Cholate uptake in basolateral rat liver plasma membrane vesicles and in liposomes.

The mechanism(s) and driving force(s) for hepatocellular uptake of the unconjugated bile acid cholate were investigated in isolated basolateral (sinusoidal) rat liver plasma membrane (blLPM) vesicles and in protein free liposomes. In blLPM vesicles both an inwardly directed Na+ gradient and a transmembrane pH difference (8.0 in/6.0 out) stimulated cholate uptake 2-3-fold above equilibrium uptake values (overshoot). While Na+ gradient driven cholate uptake could be inhibited by the anion transport inhibitor 4,4'-diisothiocyanato-2,2'-disulfonic acid stilbene (DIDS), the pH gradient dependent portion of cholate uptake was insensitive to DIDS, but could be inhibited by furosemide.
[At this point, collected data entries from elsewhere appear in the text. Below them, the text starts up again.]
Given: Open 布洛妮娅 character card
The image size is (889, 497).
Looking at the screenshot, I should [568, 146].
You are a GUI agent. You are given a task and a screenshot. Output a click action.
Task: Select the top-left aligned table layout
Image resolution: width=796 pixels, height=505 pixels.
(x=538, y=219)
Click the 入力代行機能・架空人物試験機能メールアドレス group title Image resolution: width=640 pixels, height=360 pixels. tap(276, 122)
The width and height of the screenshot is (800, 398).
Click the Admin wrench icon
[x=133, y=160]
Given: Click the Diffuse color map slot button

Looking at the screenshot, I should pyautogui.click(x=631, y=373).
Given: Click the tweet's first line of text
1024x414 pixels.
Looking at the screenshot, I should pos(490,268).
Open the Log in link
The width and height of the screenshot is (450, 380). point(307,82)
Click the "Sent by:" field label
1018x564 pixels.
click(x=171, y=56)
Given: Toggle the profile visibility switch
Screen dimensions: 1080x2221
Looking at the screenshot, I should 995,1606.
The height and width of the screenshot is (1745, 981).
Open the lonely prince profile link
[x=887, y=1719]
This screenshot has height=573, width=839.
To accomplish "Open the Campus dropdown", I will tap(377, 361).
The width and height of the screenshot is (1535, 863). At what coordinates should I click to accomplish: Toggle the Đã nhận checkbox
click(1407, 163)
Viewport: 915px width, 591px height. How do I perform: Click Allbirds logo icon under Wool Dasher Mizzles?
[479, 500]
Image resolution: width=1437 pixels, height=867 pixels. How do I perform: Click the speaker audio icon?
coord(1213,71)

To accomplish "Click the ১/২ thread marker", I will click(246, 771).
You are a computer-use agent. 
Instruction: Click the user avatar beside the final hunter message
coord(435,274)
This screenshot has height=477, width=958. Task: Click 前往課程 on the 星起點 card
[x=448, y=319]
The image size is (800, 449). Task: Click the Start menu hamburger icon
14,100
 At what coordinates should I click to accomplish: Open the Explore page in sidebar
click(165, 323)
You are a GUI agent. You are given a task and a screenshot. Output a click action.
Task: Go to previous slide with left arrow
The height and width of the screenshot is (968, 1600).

Furthermore, initial rates (1-s values) of the pH gradient stimulated cholate uptake were linear with increasing substrate concentrations (no saturability). In liposomes a similar inside alkaline pH gradient also induced a transient DIDS insensitive/furosemide inhibitable intravesicular accumulation (approx. 2-fold) of cholate (overshoot). These findings confirm that hepatocellular uptake of cholate occurs in part via the common Na+/bile acid cotransport system. In addition, the data strongly indicate that in isolated membrane vesicles pH gradient driven cholate uptake represents nonionic diffusion rather than a carrier mediated process (Blitzer, B.L., Terzakis, C. and Scott, K.A. (1986) J. Biol. Chem. 261, 12042-12046). Since in the perfused liver DIDS inhibited uptake of both cholate and taurocholate to a similar extent, DIDS-insensitive pH gradient dependent membrane diffusion appears to be of minor significance for cholate uptake in the intact organ.